When he asks about my family, I mention that my 92-year-old dad has been eating all kinds of nuts his entire life. Lubetzky nods his head in agreement with his company’s own pursuits.

It has to do with “wholesome ingredients you can see and pronounce,” he says.

“In terms of consumer preferences, the stuff we’ve done over the last five years is far better performing than some of the originals. But some of the originals are really magical, too. The fruit and nut bar I think is just excellent. A really good example of how the sum of the parts is greater than the individual components.”

Lubetzky tells me what drives him, his people and the company.

“We take inspiration from seeing what products and ingredients are both nutritional but also tasty and inspiring. But primarily we think creatively ourselves. We have a phenomenal team that is very, very creative and artistic. Part of our success is that we’re more artistic and creative than data-driven or scientific.
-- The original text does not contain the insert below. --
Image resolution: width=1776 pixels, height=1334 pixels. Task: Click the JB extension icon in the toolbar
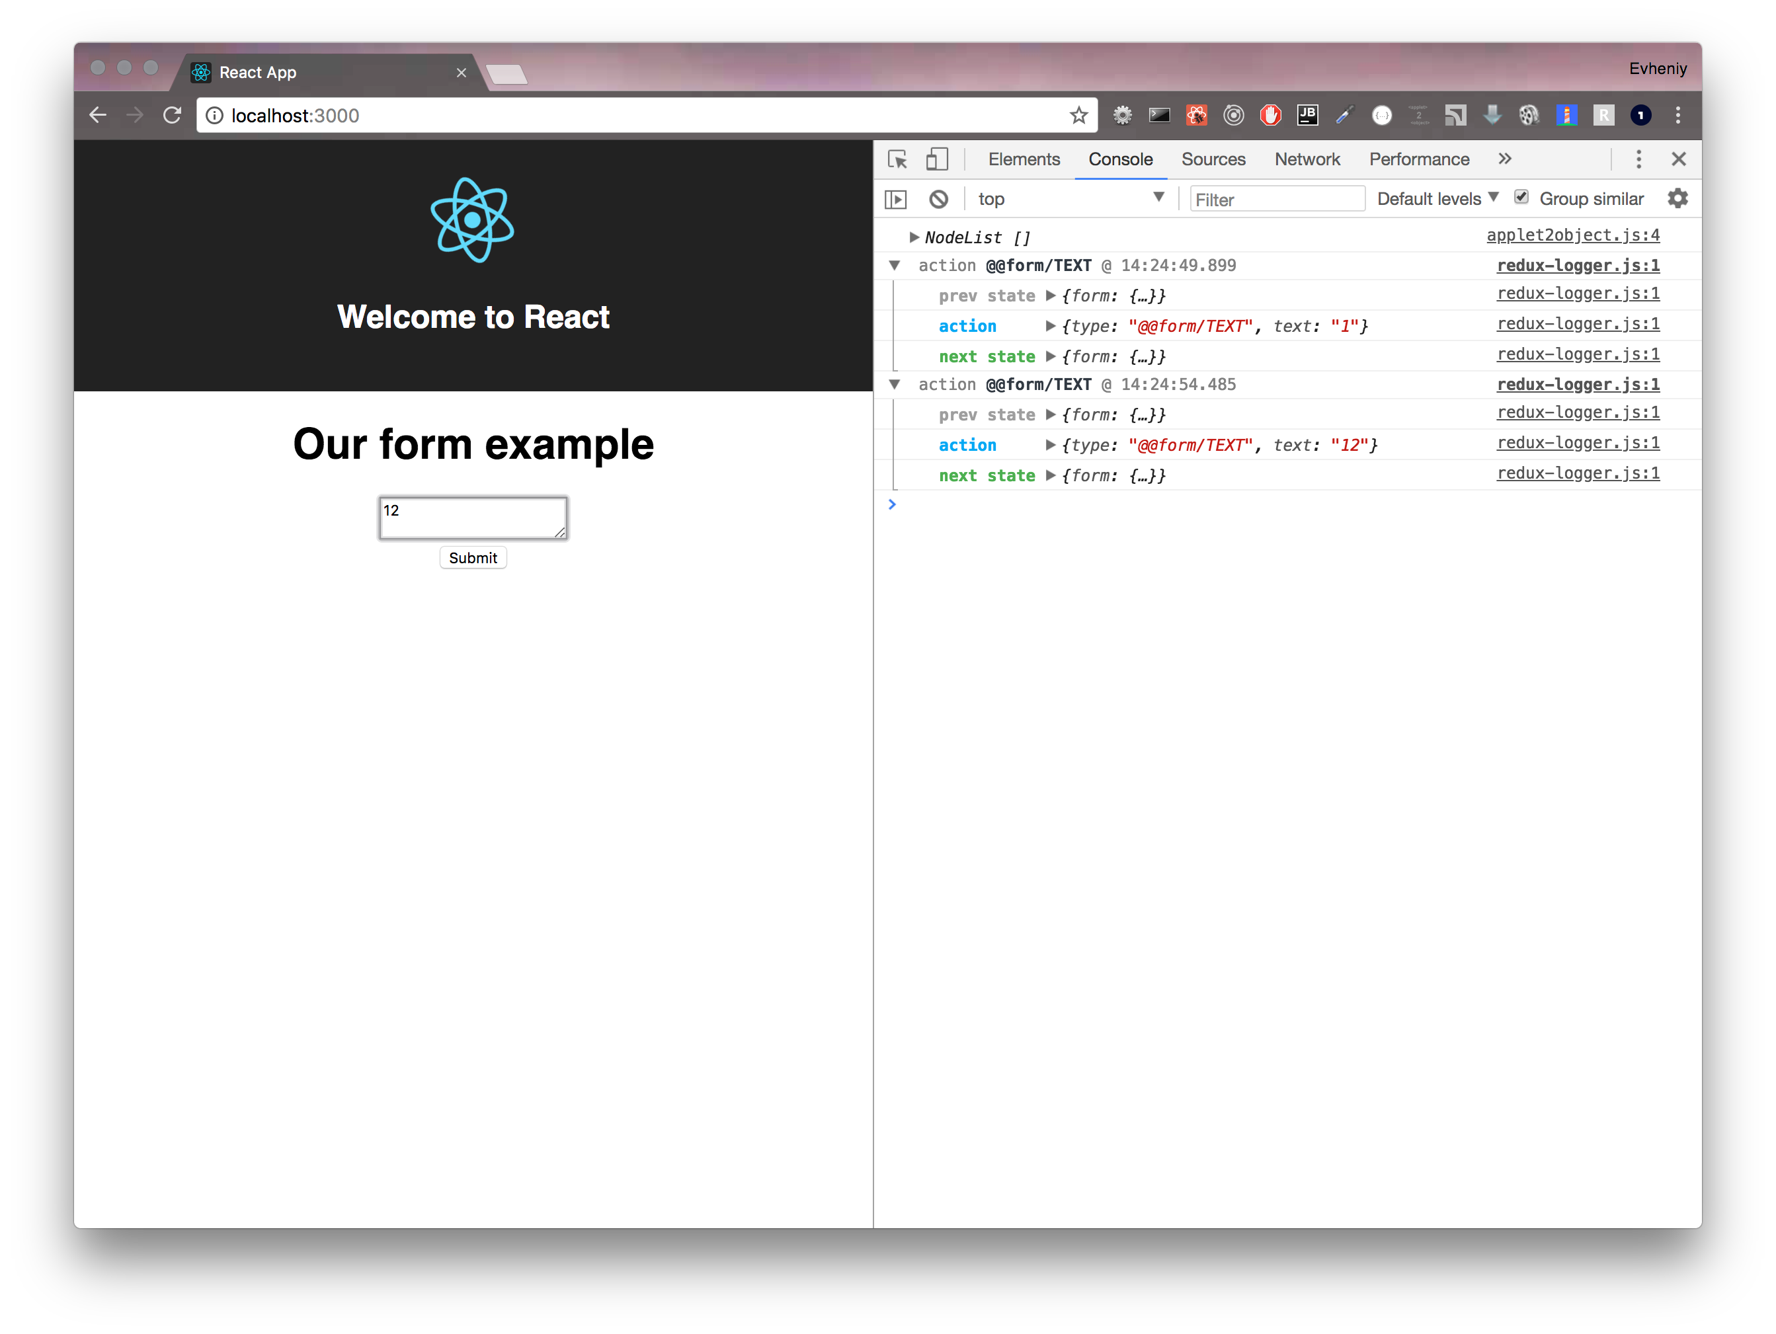click(x=1308, y=115)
We try not to drive our innovation based on what the data tells us or what the people are doing. I think it’s a mistake… it leads to you being a copycat. You end up relying on the past rather than the future … You cannot create something new if you’re just looking at what’s succeeding in the marketplace, because what’s succeeding in the marketplace by the finish then already exists. So how much value can you create for society when you’re just copying?”

In staying true to his customers that he calls fans, does he tweak the bars at all?

“To some degree we’re always optimizing. …We don’t use any artificial ingredients. …When we use fruit some of the products are sticky… We’re constantly trying to optimize to make them less sticky without sacrificing our values. So we’ve reduced sugar content in some of our items over the years, but nothing radical. We really try to keep the brand promise of once people have experienced a product there’s gonna be a very high bar for us to change the product because that’s what people like.”


With success comes scrutiny. Earlier this year, the U.S. Food and Drug Administration took exception to KIND using the word “healthy” on its labels.

“The FDA didn’t complain about us using the term ‘healthy.’ They complained about us using the term healthy as what they call a ‘nutrient claim.’ We don’t really know that we used that as a nutrient claim. But we wanted to be respectful … we wanted to hold ourselves to a higher standard and not be dismissive. We’re making all the changes they asked us to do … They’re not going to change our performance,” Lubetzky says.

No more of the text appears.